The Accessibility Guidelines Working Group (AG WG) has published a First Public Working Draft of Web Content Accessibility Guidelines (WCAG) 2.2. WCAG provides recommendations for making web content more accessible to people with disabilities. It addresses accessibility of web content on desktops, laptops, tablets, and mobile devices. Following these guidelines also makes your web content more usable to all users in a variety of situations.
FIRST PUBLIC WORKING DRAFT: WCAG 2.2
¿Qué ha ocurrido? La Iniciativa de Accesibilidad Web, del W3C ya está trabajando en una nueva versión de las Pautas de Accesibilidad Web, la 2.2. Puedes encontrar el actual borrador de trabajo en Web Content Accessibility Guidelines (WCAG) 2.2. First draft y la actualización más reciente de la versión en Web Content Accessibility Guidelines (WCAG) 2.2. Last version.
WCAG 2.2 was initiated with the goal to continue the work of WCAG 2.1: Improving accessibility guidance for three major groups: users with cognitive or learning disabilities, users with low vision, and users with disabilities on mobile devices. Many ways to meet these needs were proposed and evaluated, and a set of these were refined by the Working Group. Structural requirements inherited from WCAG 2.0, clarity and impact of proposals, and timeline led to the final set of success criteria included in this version. The Working Group considers that WCAG 2.2 incrementally advances web content accessibility guidance for all these areas, but underscores that not all user needs are met by these guidelines.
WCAG 2.2: Comparison with WCAG2.1
Novedades de las WCAG 2.2
¿Qué nuevas características trae las WCAG 2.2? Un nuevo Success Criteria o criterio de conformidad:
Success Criterion 2.4.11 Focus Visible (Enhanced)
When a User Interface Component displays a visible keyboard focus, all of the following are true:
- Minimum area: The focus indication area is greater than or equal to the longest side of the bounding rectangle of the focused control, times 2 CSS pixels.
- Focus contrast: Color changes used to indicate focus have at least a 3:1 contrast ratio with the colors changed from the unfocused control.

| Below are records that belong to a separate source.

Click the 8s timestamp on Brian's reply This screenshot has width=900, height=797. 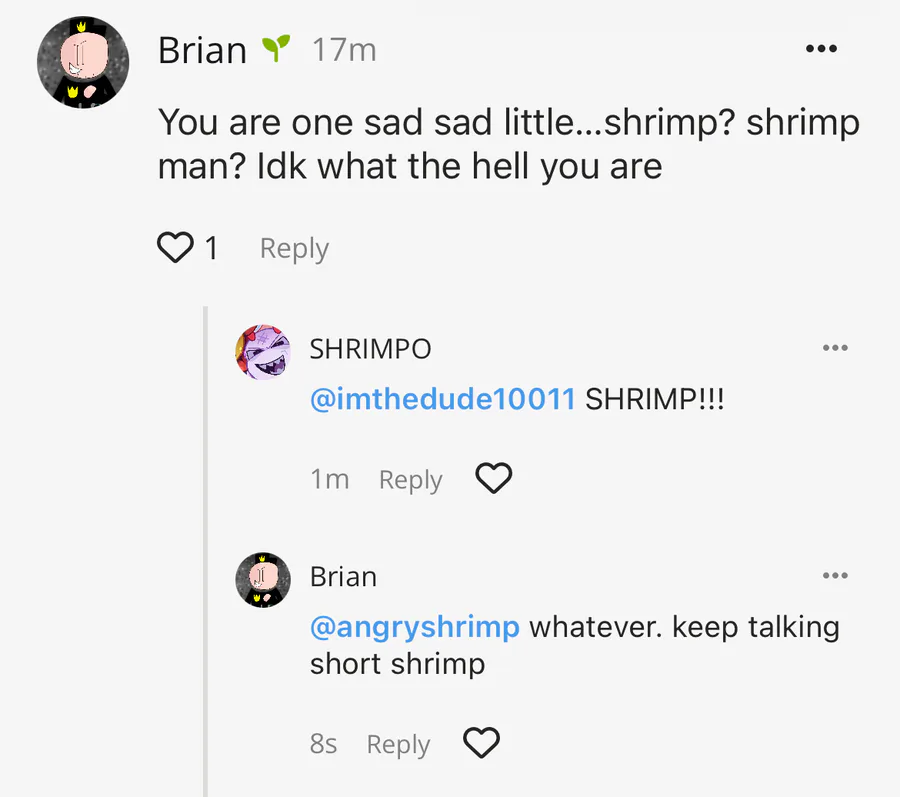pyautogui.click(x=323, y=744)
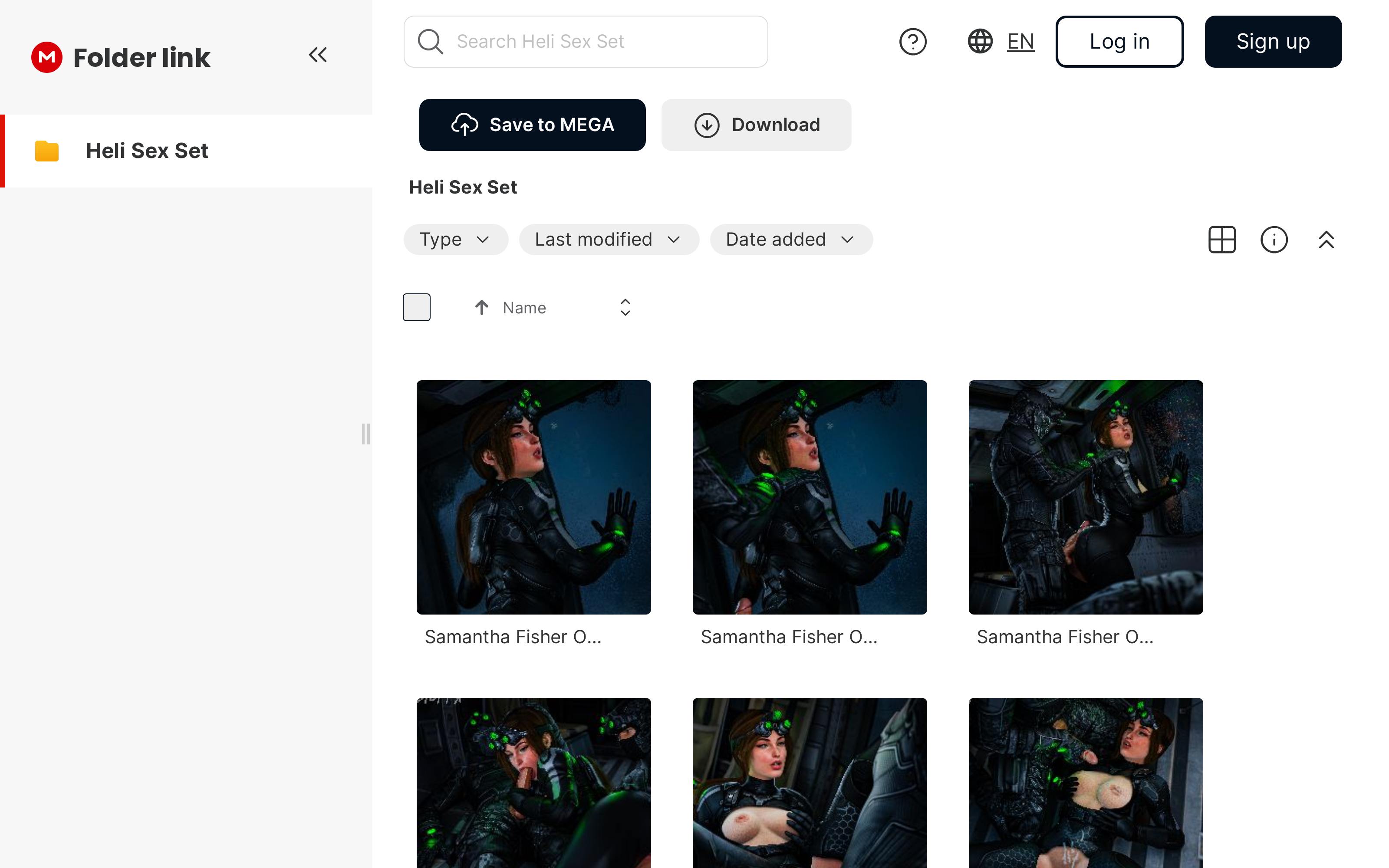Click the Download button
The image size is (1389, 868).
click(756, 125)

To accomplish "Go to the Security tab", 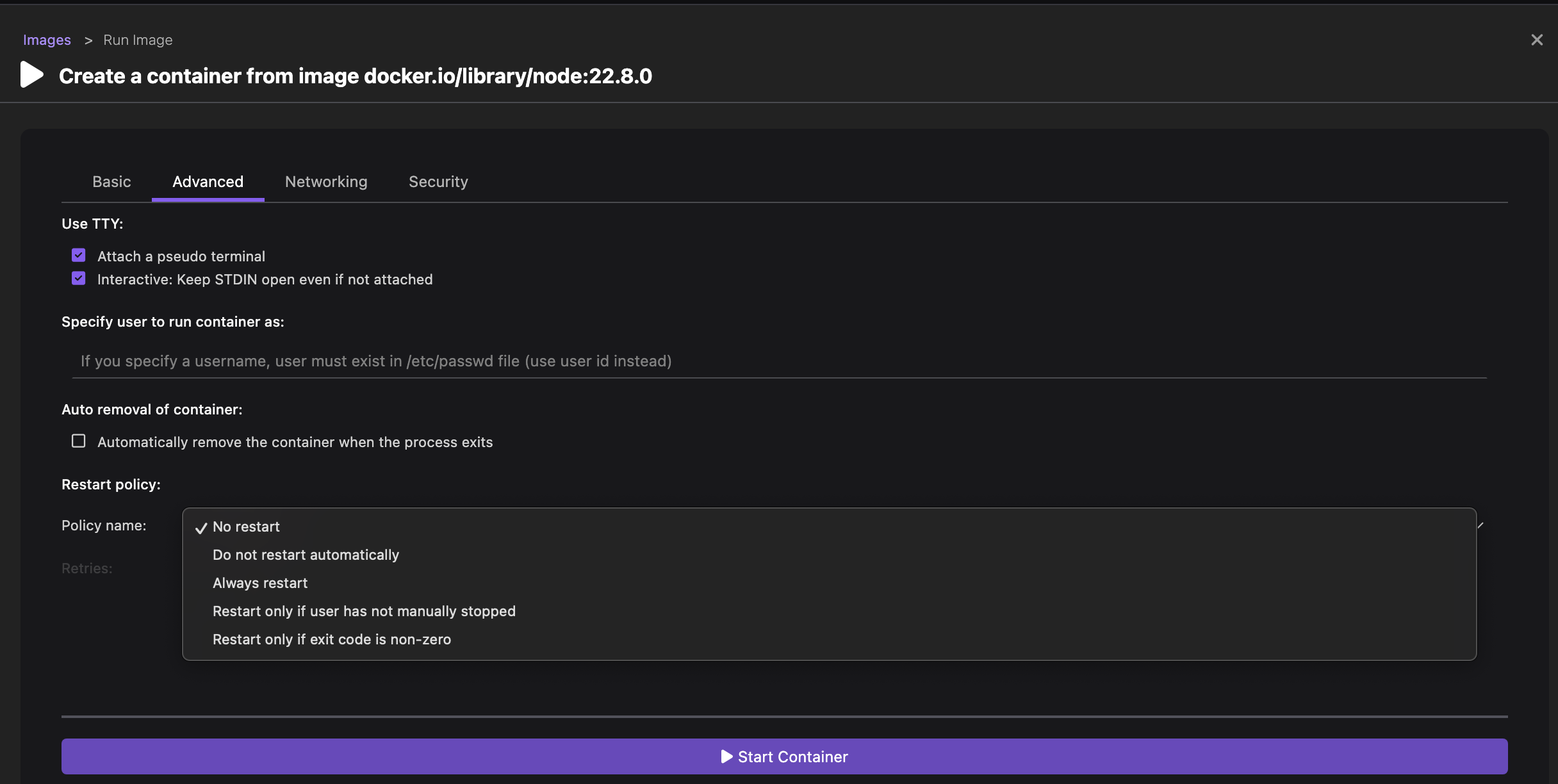I will 438,182.
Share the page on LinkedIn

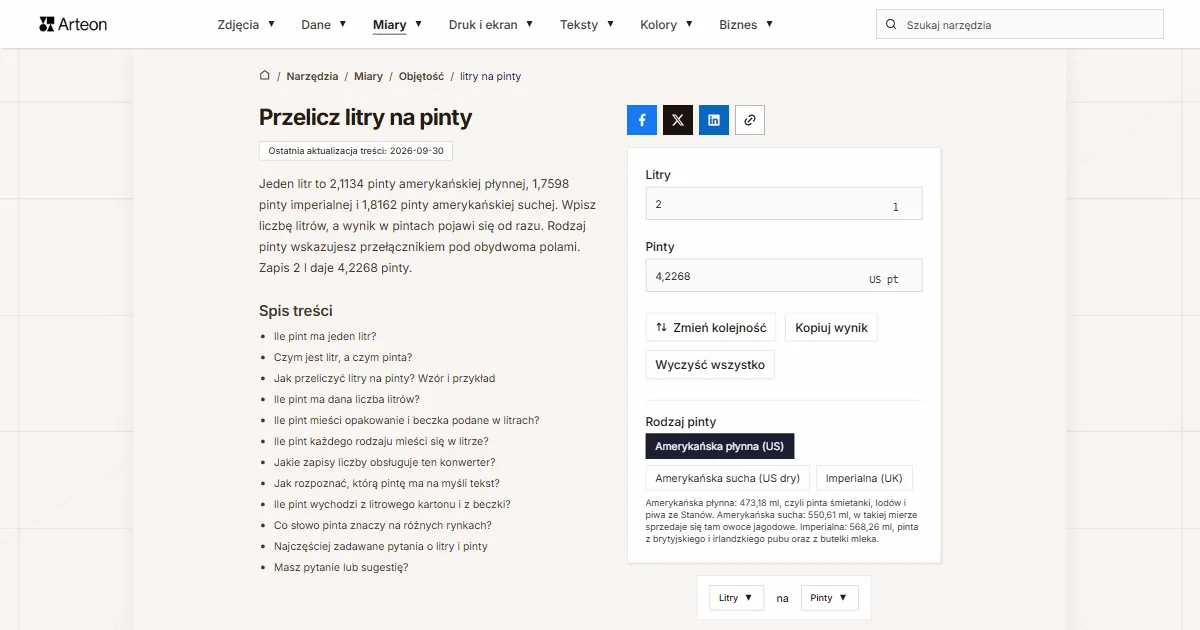(x=714, y=120)
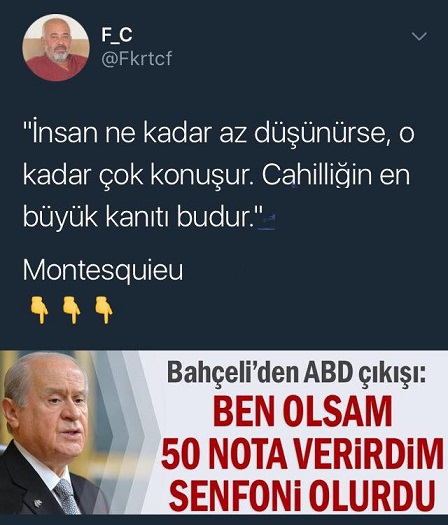
Task: Click the small blue mark after the quote
Action: [268, 221]
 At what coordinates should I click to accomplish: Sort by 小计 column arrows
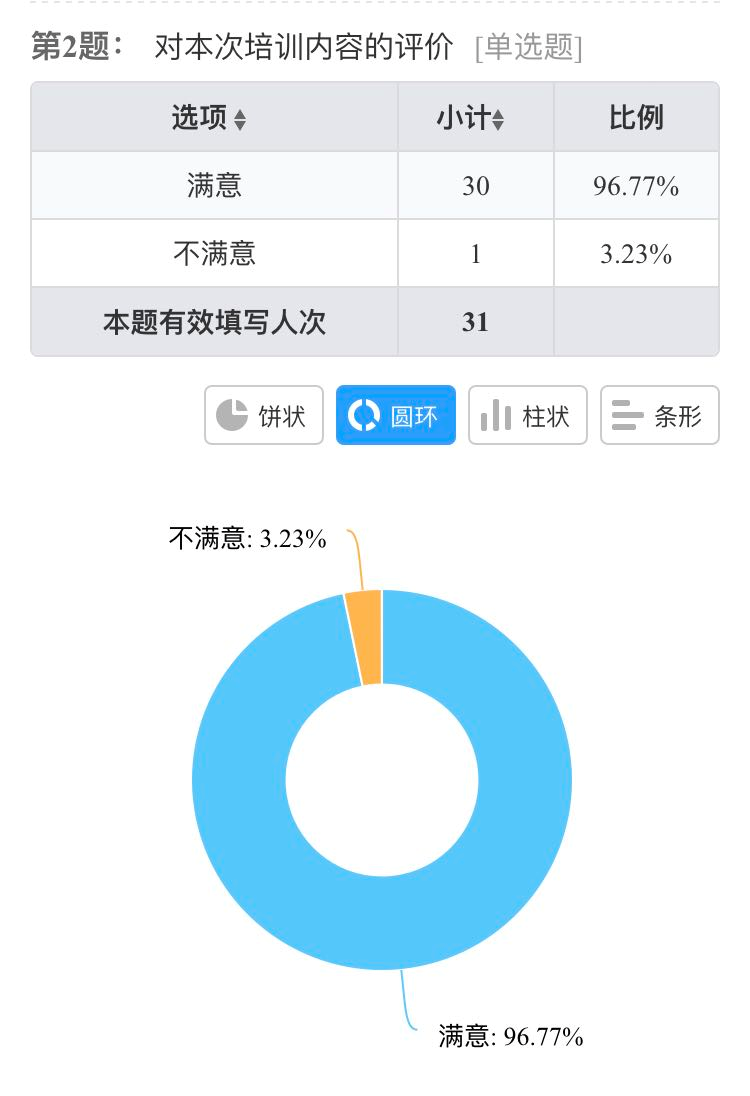(498, 120)
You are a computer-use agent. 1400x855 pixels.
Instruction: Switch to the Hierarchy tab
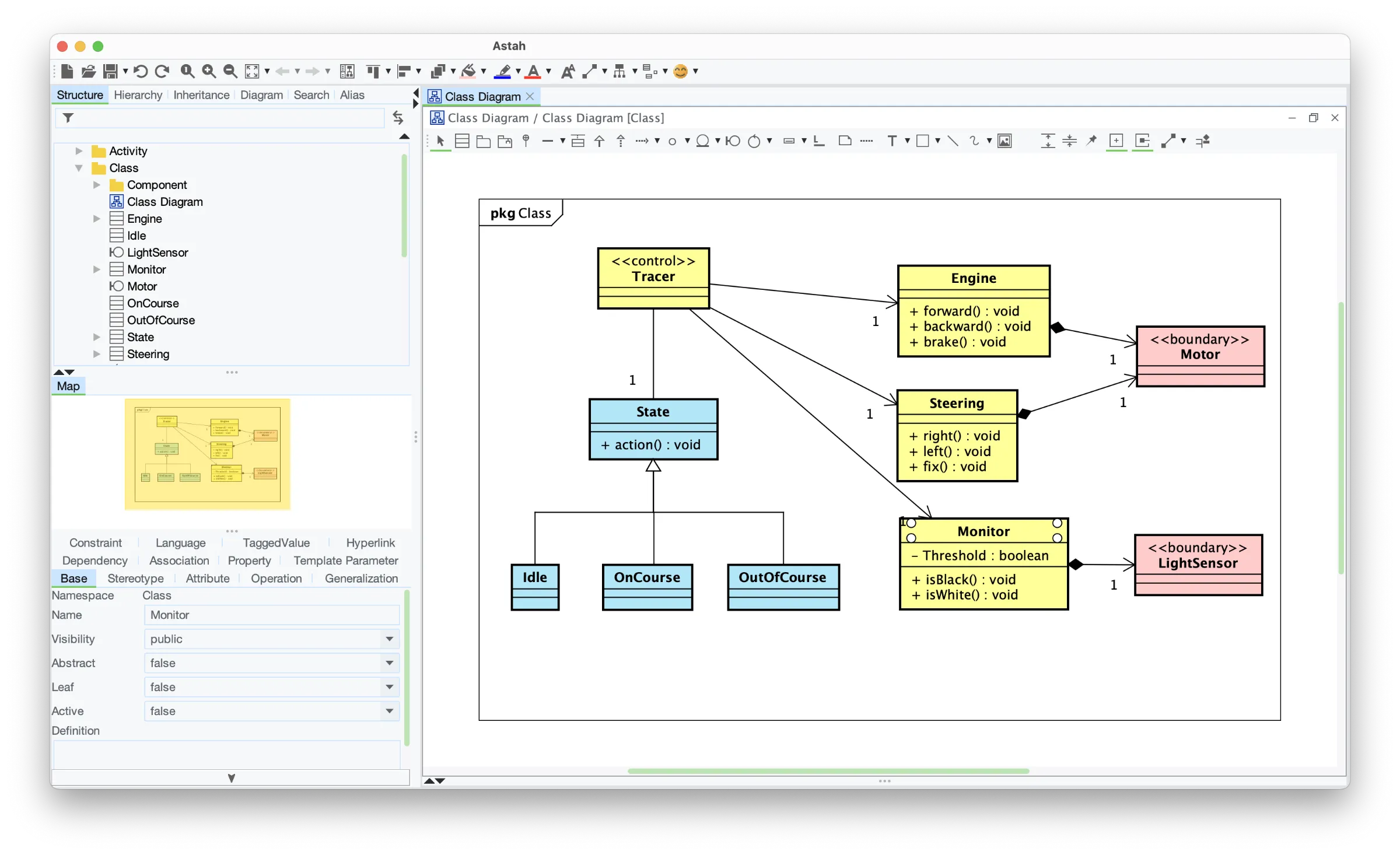click(x=138, y=94)
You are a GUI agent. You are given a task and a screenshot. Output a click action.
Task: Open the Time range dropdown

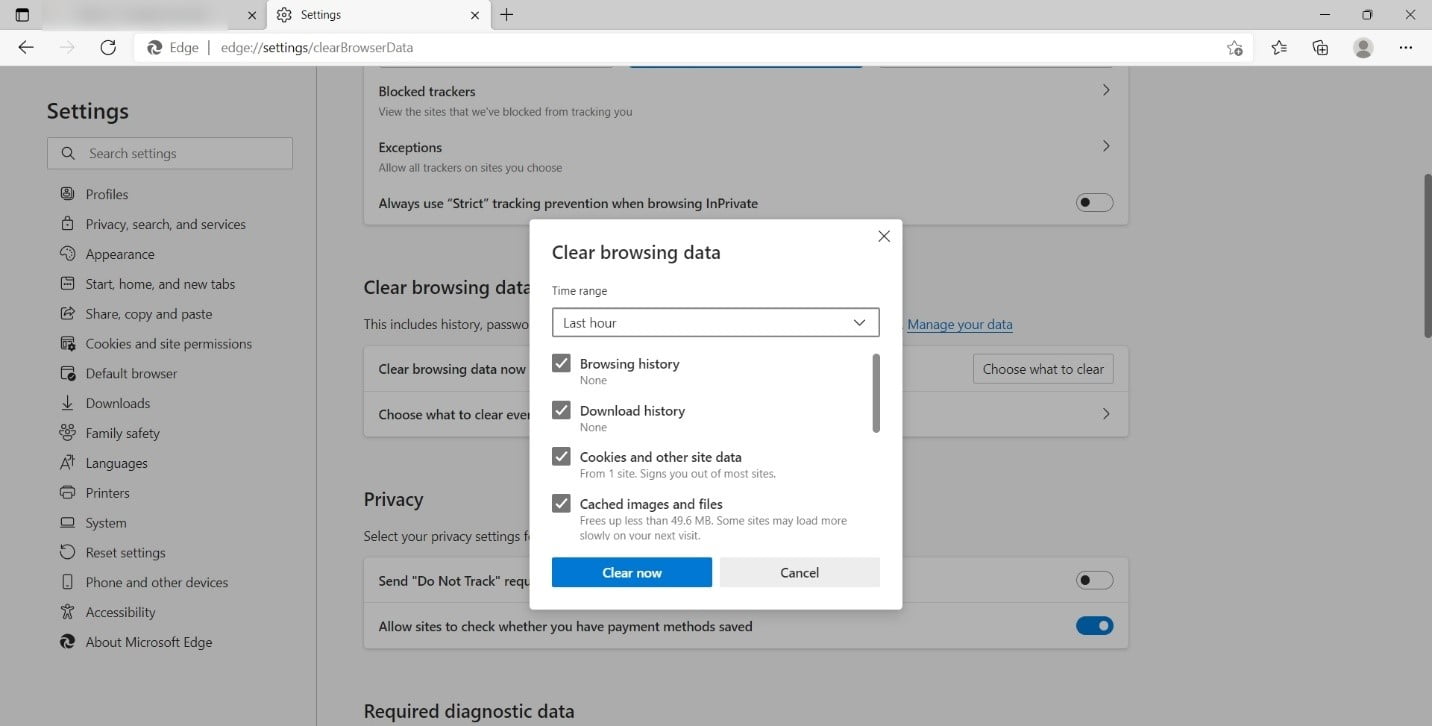tap(715, 322)
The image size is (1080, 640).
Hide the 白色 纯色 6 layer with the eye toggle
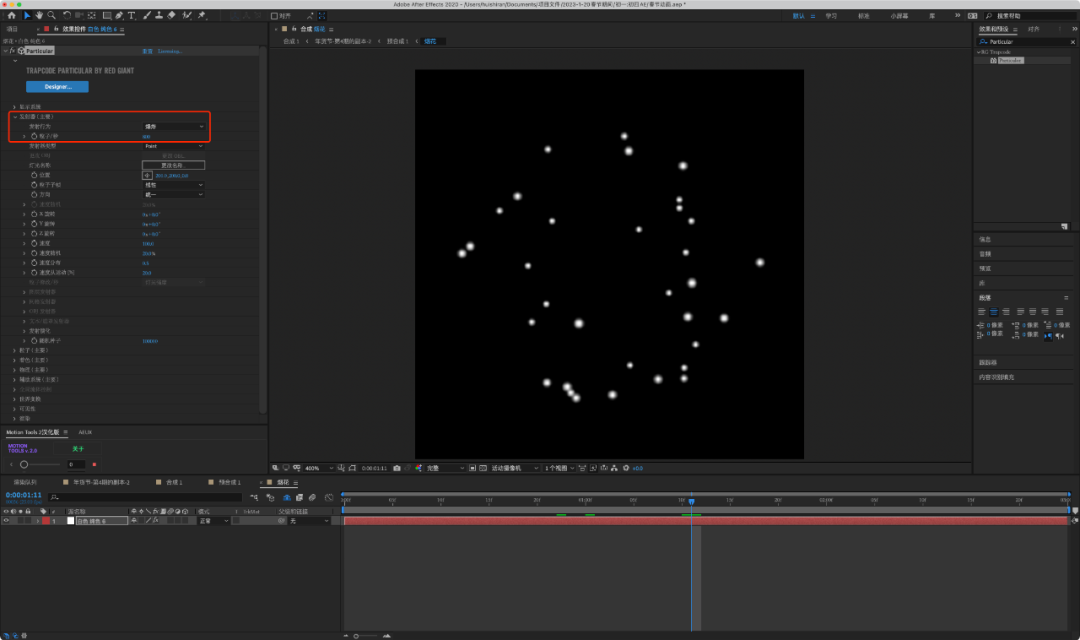click(x=6, y=521)
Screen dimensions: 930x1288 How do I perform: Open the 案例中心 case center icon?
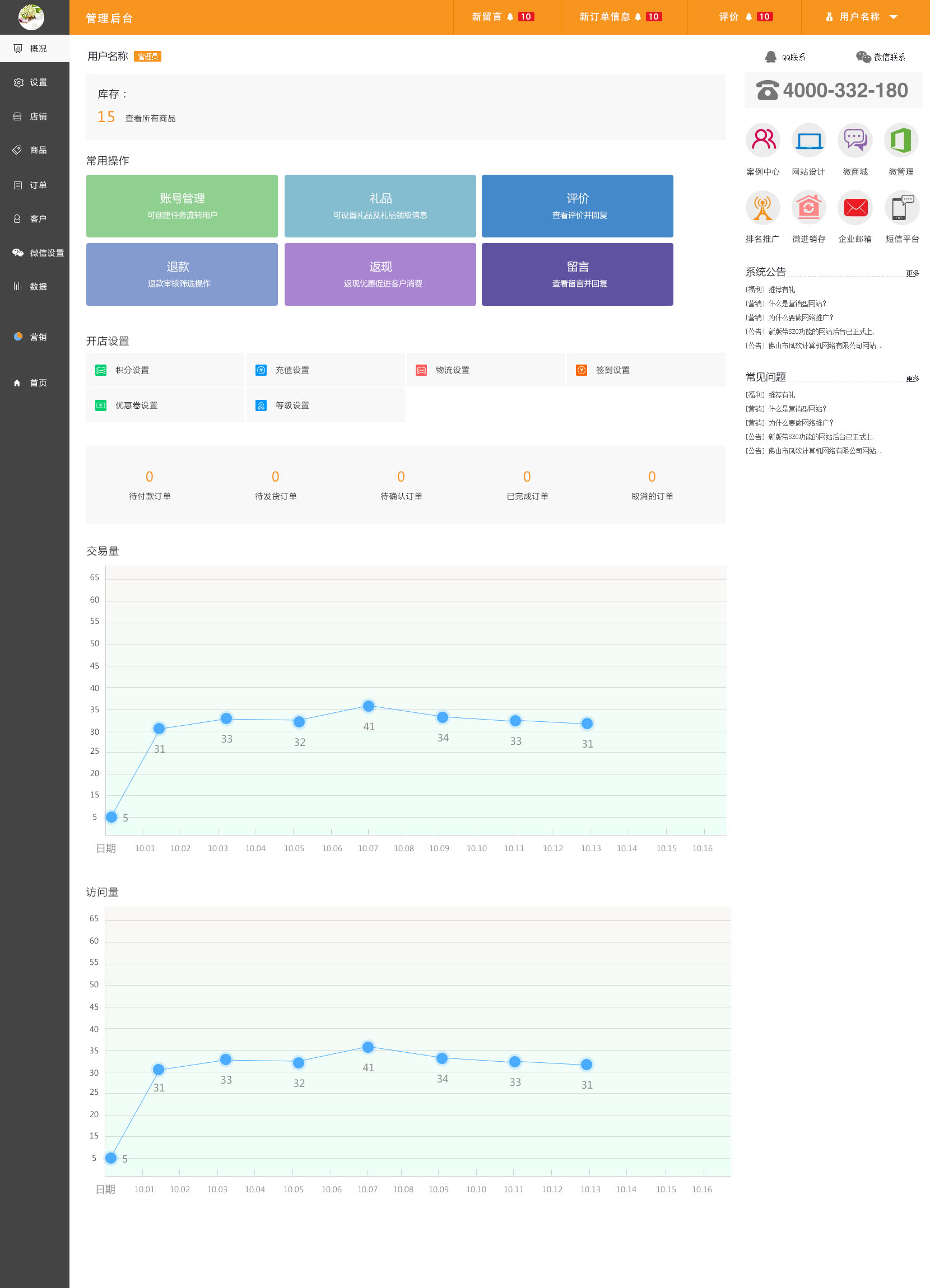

- Contrast or thickness: The focus indication area has a 3:1 contrast ratio against all adjacent colors for the minimum area or greater, or has a thickness of at least 2 CSS pixels.Note
A focus indicator that is larger than the minimum area may have parts that do not meet the 3:1 contrast ratio, as long as an area equal to the minimum does meet the contrast ratio.